Some of Virginia's most influential legislators, in a rare public dispute with the state's powerful banking community, today accused some bankers of taking advantage of a loophole in a new law that would allow them to raise interest rates on credit-card borrowing.

House Banking Chairman C. Hardaway Marks today convened a special session of the Corporation, Insurance and Banking Committee -- normally considered friendly territory by the state's major banks -- to announce the panel would introduce emergency legislation this week to plug the loophole. It was, Marks, said, inadvertently written into a credit union bill passed earlier this year.

"It's been the consensus of some of us that somebody is trying to take advantage of this legislature," said Marks, himself a vice chairman of a bank in Hopewell, 20 miles south of Richmond.

Two months ago, the committee stunned bankers by defeating on a tie vote a bill that would have allowed banks and retailers to raise by one-third their interest rates on credit-card borrowing -- from the present ceiling of 18 percent annually to 24 percent. At the same time, however, the legislature approved and Gov. John N. Dalton signed a bill allowing employe credit unions to raise interest rates for small loans from 15 percent to 21 percent.

Virginia Banking Association lobbyist W. O. Pearce and a number of bankers contend that the credit union law would permit federally chartered banks to raise their credit card rates to the same 21 percent rate. The bankers say that would be proper because U.S. law and court decisions allow national banks to charge the same interest rates as state-chartered institutions may charge.

"That's been permissible for 100 years since the Supreme Court ruled in Tiffany v. National Bank of Missouri in 1874," said Pearce. "I don't know why everyone's getting so excited about it now."

Some lawmakers are excited nonetheless. "For the banks to lose on their bill . . . and then to go out and say 'We can find this loophole' is a complete breach of faith," said House Finance Chairman Archibald A. Campbell, a member of the banking committee.

None of the banks has invoked the loophole yet to raise interest rates and Pearce said he knew of no bank that was considering such a move. James Morrison, vice president in charge of First and Merchant National Bank's credit card operations here, said his company was considering an increase, and other banks reportedly have requested opinions from their lawyers on the legality of an increase.

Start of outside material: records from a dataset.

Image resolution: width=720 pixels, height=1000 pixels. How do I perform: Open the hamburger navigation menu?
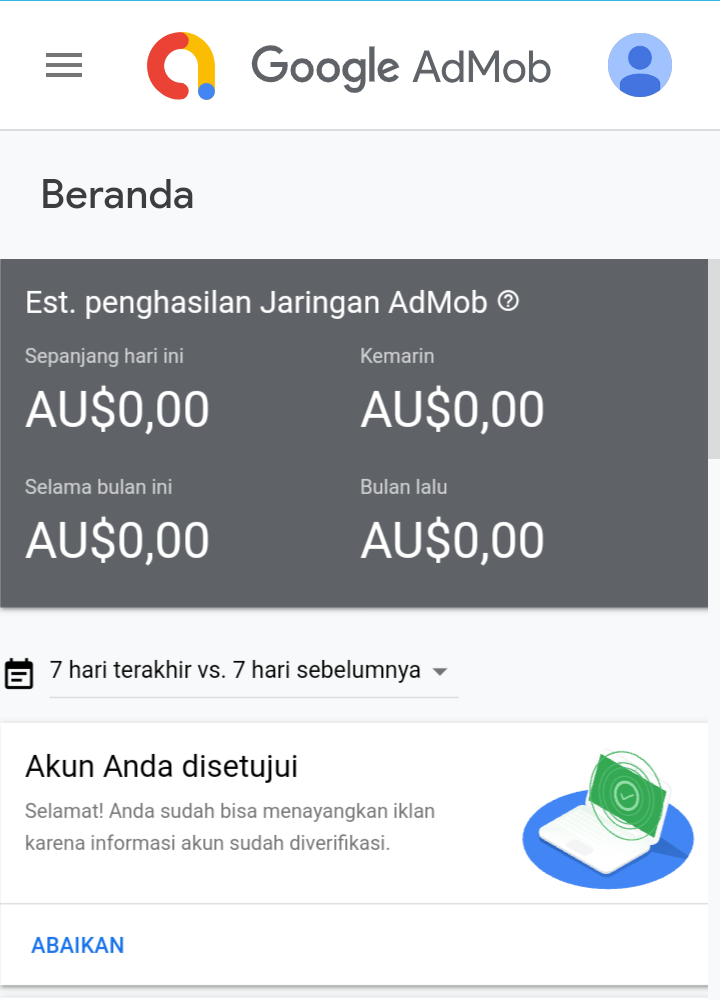pos(64,66)
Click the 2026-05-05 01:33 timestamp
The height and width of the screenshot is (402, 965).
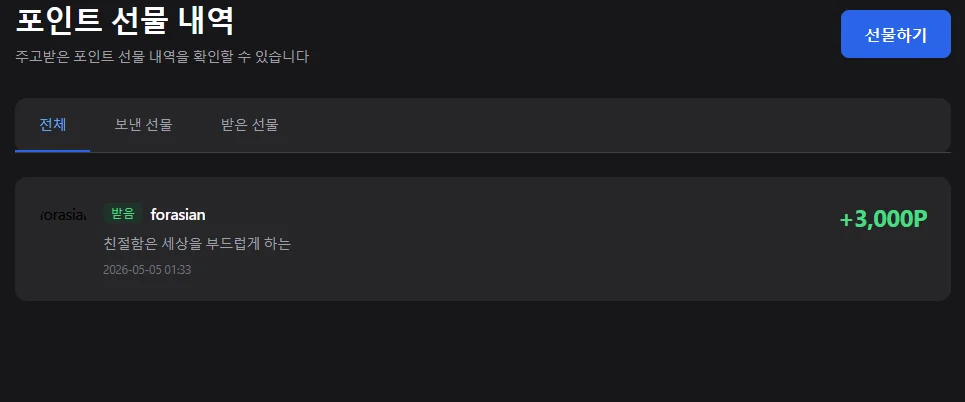coord(147,270)
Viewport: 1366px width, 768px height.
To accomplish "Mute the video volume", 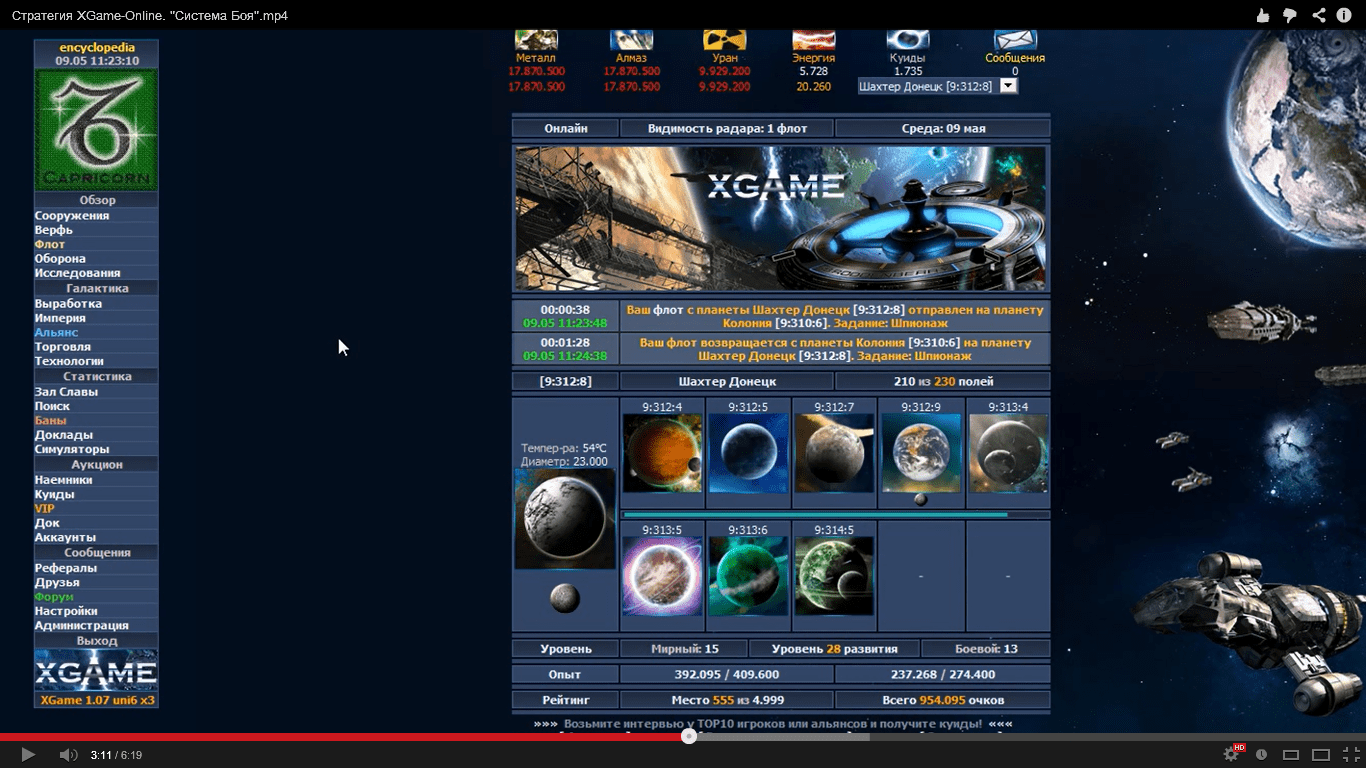I will [x=67, y=754].
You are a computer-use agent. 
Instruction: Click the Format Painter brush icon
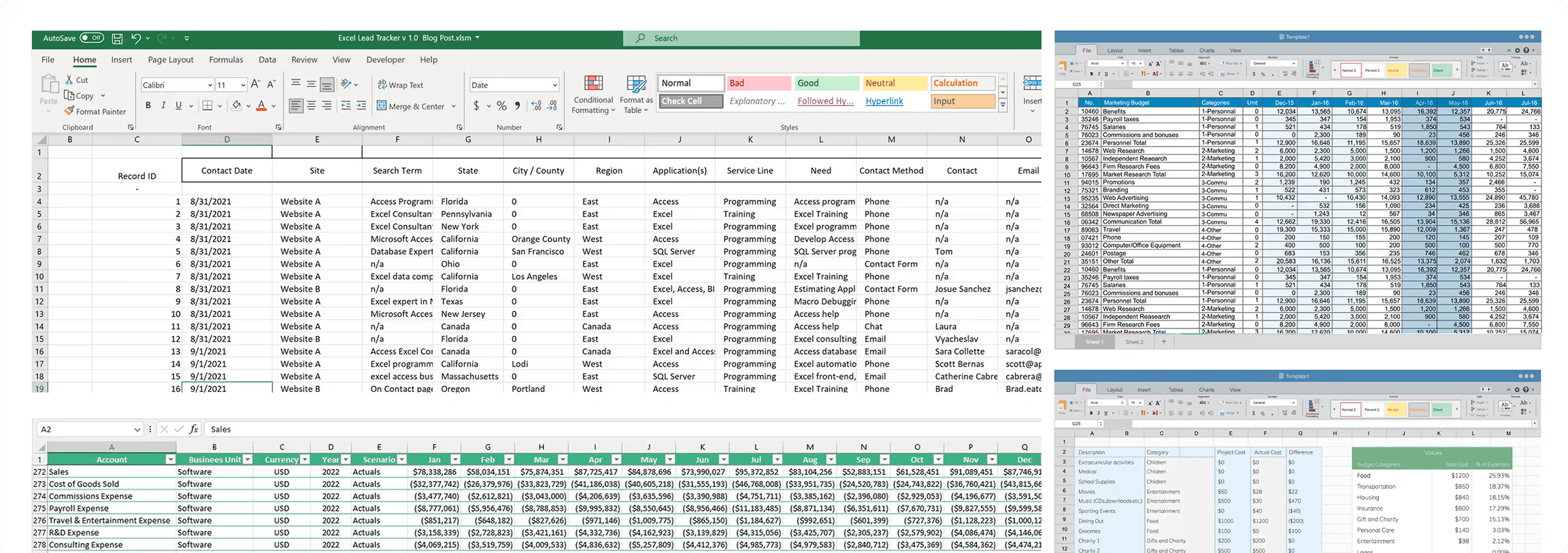(69, 111)
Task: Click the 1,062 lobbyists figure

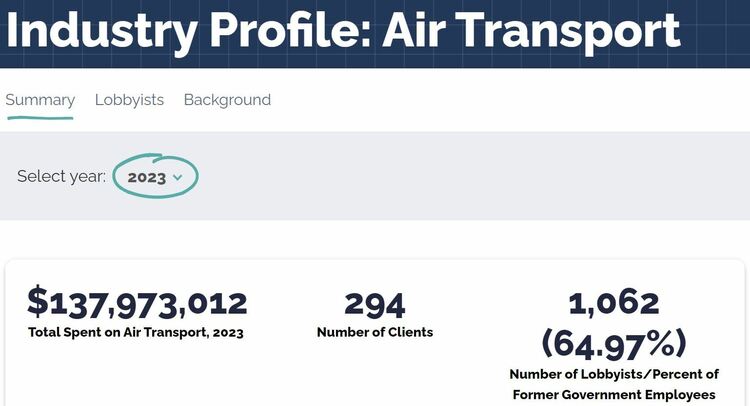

"We knew that option was the and it is under consideration," said Morrison, who said the bank is also debating whether to impose an annual user's fee on its credit cards. Shortly after the legislature refused to allow higher credit card interest rates, Bank of Virginia imposed a $15 annual fee to its credit-card customers.

Pearce also said that no matter what the legislature does short of repealing the credit union bill, national banks could still invoke federal court decisions to charge higher rates.

Pearce and other banking representatives told the committee two months ago that banks had lost more than $2 million on their credit card operations last year because the maximum allowed interest rates on credit card borrowings have not kept pace with rates on the money the banks must borrow. Even so the panel, whose members are all up for reelection this fall, defeated by 7 to 7 the bill to raise the state interest ceilings and committee leaders told the bankers to try again next year.